回想起小巢兒坐立時的身體曲線,他忍不住吞了口口水,一種瀅想竟閃進他腦海中,他狠狠地敲了下自己的頭。
“楊朔亭,你竟敢胡思亂想!你該不會想變成瀅魔吧!”他每說一句便敲打一次頭,敲到后來,他腦中突然映出小巢兒氣紅著臉將他趕出樹屋的那一幕,而他也到現在才明了自己做了什么蠢事。
他——楊朔亭,看光了一個女孩的身子,竟沒有顧慮到她的名聲問題,還在這兒為自己所流的血感到可恥?!
“楊朔亭,你死定了!你毀了一個女孩子的清白……”他低聲喃道,不知所措。“可是……你又不是故意的。因為她發燒昏迷,你只好脫下她一身濕衣服啊!而且你也不是故意要看,是她自己東露西露的,所以你才不小心看到的……”
他又愣愣地想了好一會兒,最后終于歸納出結果,他臉上閃動著“視死如歸”的光芒。“你看了姑娘家的身子是事實,這是不能賴的,男子漢大丈夫,敢做就要敢當!”
楊朔亭毅然決然地站起,往樹屋的方向走去。
在來到可以看到那棵大樹的范圍之時,一道銀色光芒倏地從大樹上閃逝而過;然它雖快卻仍躲不過楊朔亭敏銳的一雙利眼,他心中疑惑著那道奇特的異光,那光看起來似有人形……
人形?難道那會是小巢兒嗎?楊朔亭臆測著。
為了求證,楊朔亭飛快地來到大樹下,正欲躍上樹時,卻見小巢兒身著一身綠色衣裳出現在樹屋門口,然后手腳利落地爬下大樹。

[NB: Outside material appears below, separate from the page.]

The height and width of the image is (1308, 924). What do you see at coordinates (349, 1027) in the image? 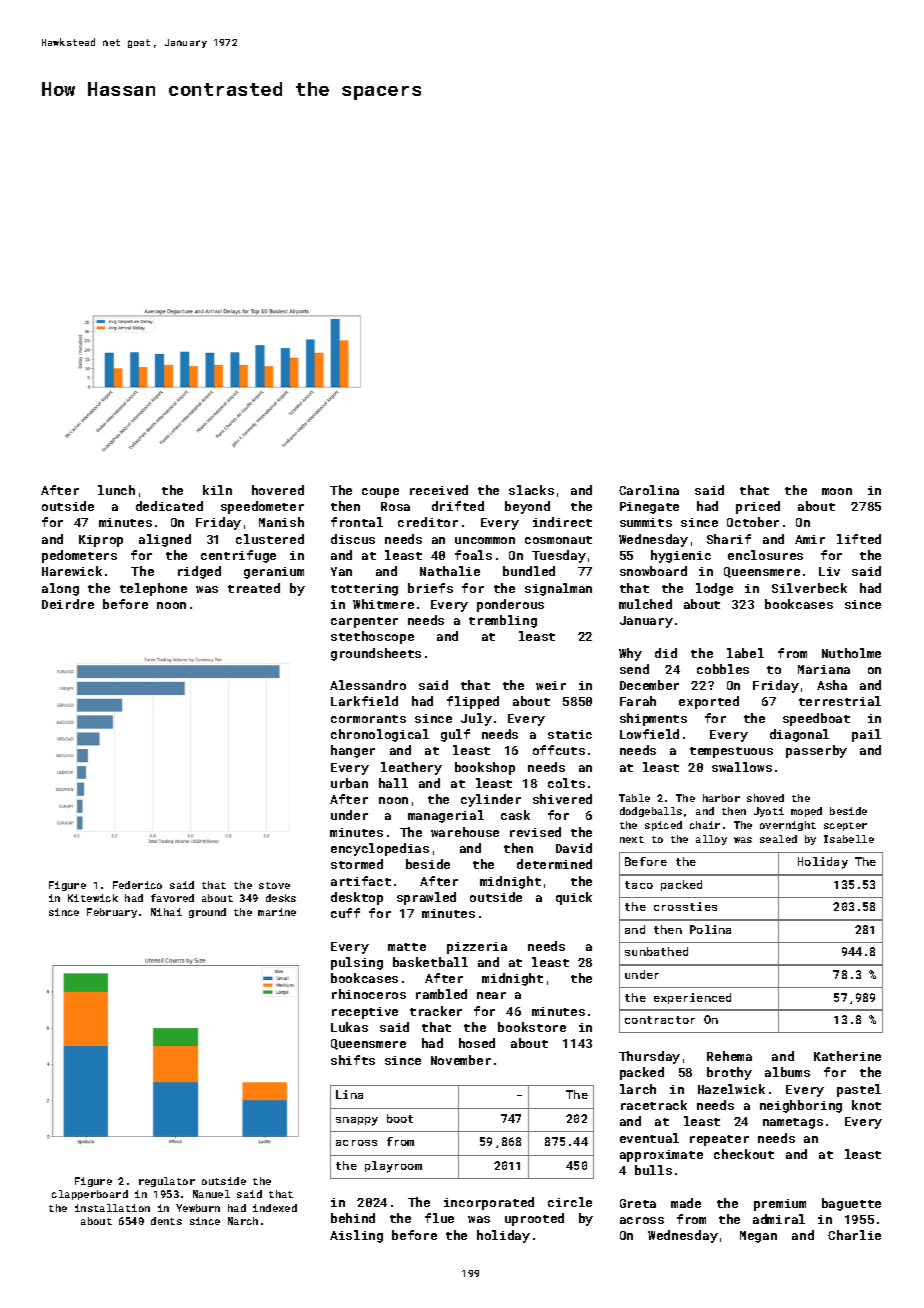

楊朔亭見她站定在身前,口齒本就不算伶俐的他更是不知該如何開口和她說話,支支吾吾地一會兒后,他的臉上出現了尷尬的表情。
小巢兒一臉不耐煩地瞪著地,“你到底想說什么?如果沒事就立刻滾離這里,別讓我再看到你!”
“我……”楊朔亭感到臉上一陣微熱,“你放心,我會負責的。”
小巢兒睜大了眼睛,茫然覆上她的臉。
“你在說什么?”
看著她晶瑩閃亮的大眼,楊朔亭有一時失神!隨即便道:“你別擔心你的清白問題,對于先前看了你身子的事,我會負起責任的!”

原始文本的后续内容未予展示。